Dutch Jews, Muslims unite over ritual slaughter

Senior Dutch rabbi tells 'The Jerusalem Post' that a ban would apply “double standards that target minorities.”

Ritual slaughter 311 (photo credit: Reuters)
Ritual slaughter 311
(photo credit: Reuters)
THE HAGUE – Hundreds of Jews and Muslims pleaded with Dutch senators in Amsterdam this week to reject legislation banning ritual slaughter.
The Dutch Senate is scheduled to vote on the issue next week.
One senior Dutch rabbi told The Jerusalem Post that a ban would apply “double standards that target minorities.”
The parliament voted in June to effectively ban Jewish and Muslim ritual slaughter. For this to become a law, however, the Senate must ratify the bill introduced by the Party for Animals. The bill forbids any slaughter that isn’t preceded by stunning, calling it inhumane.
Both Islamic and Jewish law requires that animals be conscious before slaughter.
“It’s very clear that [the] Senate is much more skeptical than parliament of this bill’s merits,” Raphael Evers, rabbi of the Federation of Jewish Communities in The Netherlands, said after attending a conference in Amsterdam on Sunday.
Some 600 people were at the gathering – mostly of Muslim or Jewish origins – including two Dutch senators who participated in a panel discussion.
In parliament, the anti-Muslim Party for Freedom, led by Geert Wilders, and the ruling VVD party supported the bill.
However, VVD senators said they would vote against the proposed legislation, making its passing dependent on the Labor Party’s vote. Labor has not announced its position ahead of a Senate discussion scheduled for December 13.
“The argument for infringing on our freedom of worship is moral, yet this moral is only applied to Jews and Muslims,” Lucien Nix, a lawyer from Amsterdam and member of Labor said at the meeting on Sunday.

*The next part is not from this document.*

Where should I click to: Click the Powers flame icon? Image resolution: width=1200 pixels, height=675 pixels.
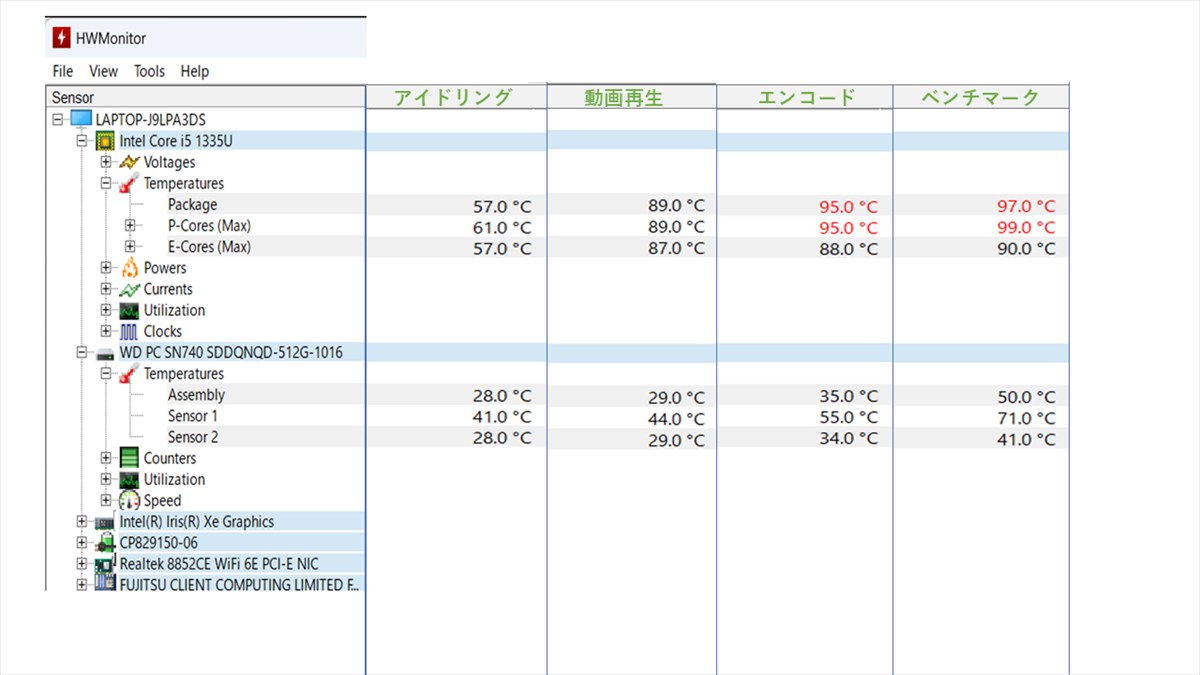coord(129,268)
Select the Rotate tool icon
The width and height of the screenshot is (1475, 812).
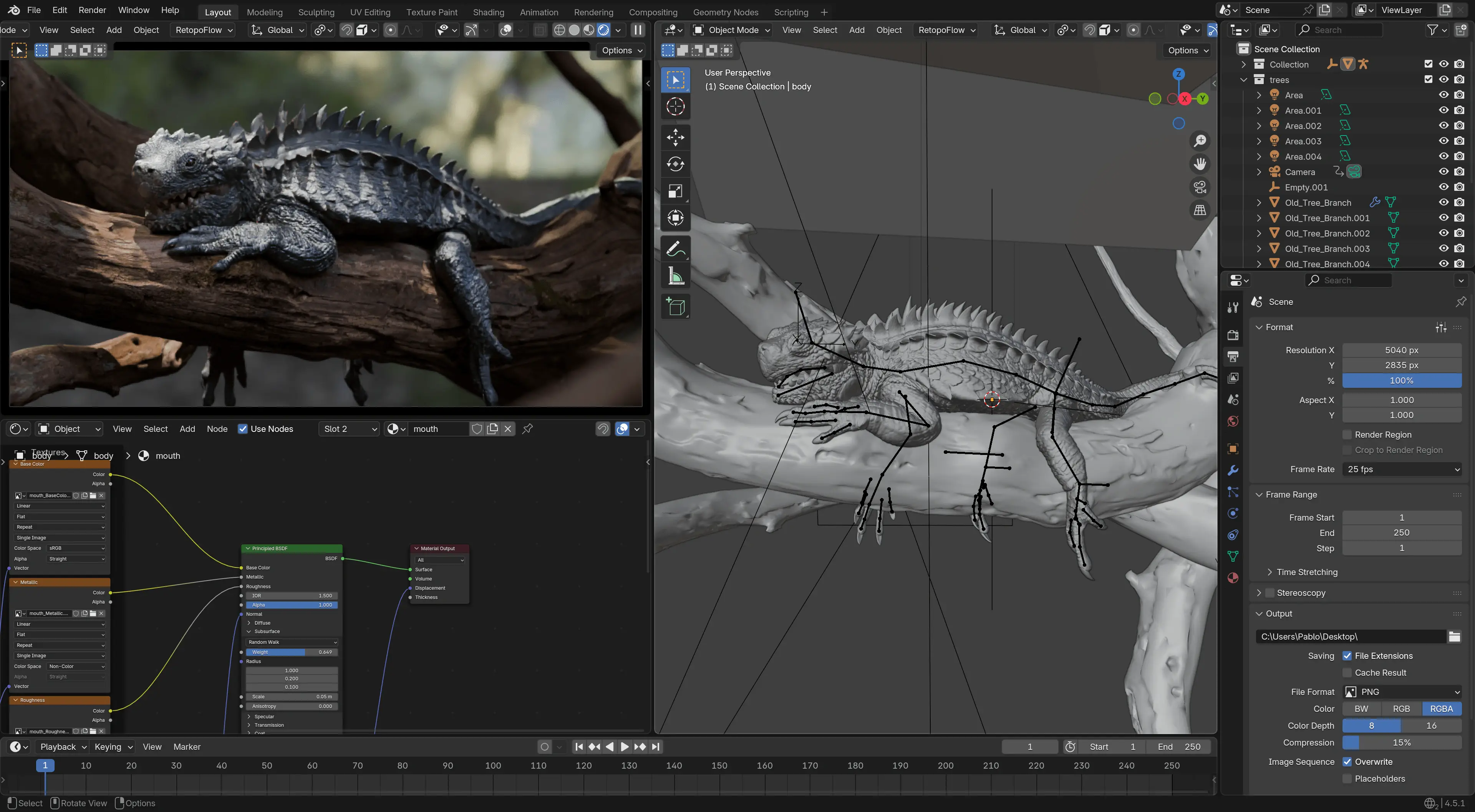675,164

He was commenting on figures presented to the parliament in June, which show that out of 500 million animals slaughtered non-ritually each year in Holland, five million suffer “abuse.” This figure is five times higher than the annual total of animals that undergo ritual slaughter.
Turning to the two senators present, Nix asked: “If animal welfare is so important, why do our legislators tolerate this ‘abuse’? The bill is judicially untenable.”
Martine Schlingmann, spokeswoman for the Party for Animals, declined to comment on this.
Gerrit Terpstra, a senator for the Christian-Democratic Appeal who attended the conference, said his party – a coalition partner – would oppose the bill. The other senator in attendance, Labor’s Nico Schrijver, told the Post his party would need to “thoroughly consider the issue” before taking a stand.
“We are sensitive to civil and minority rights, but slaughter must conform to 21st-century standards,” he added.
Ritual slaughter is currently banned in Sweden, Norway, Finland, Latvia, Estonia and Lithuania. Switzerland permits it for poultry.
Prof. Afshin Ellian, an Iranian- born professor of law from Leiden University, called the bill “nonsensical and non-liberal” but judicially tenable.
“There are European precedents and grounds to restrict freedom of worship in favor of animal welfare,” he said.
“But is [stunning with a] bolt through the brain better than a slit throat?” Focusing on the cup half full at the conference in Amsterdam, Sami Kaspi – a Morocco-born Jew – thanked the Party for Animals for “uniting Dutch Jews and Muslims in solidarity for a shared cause.”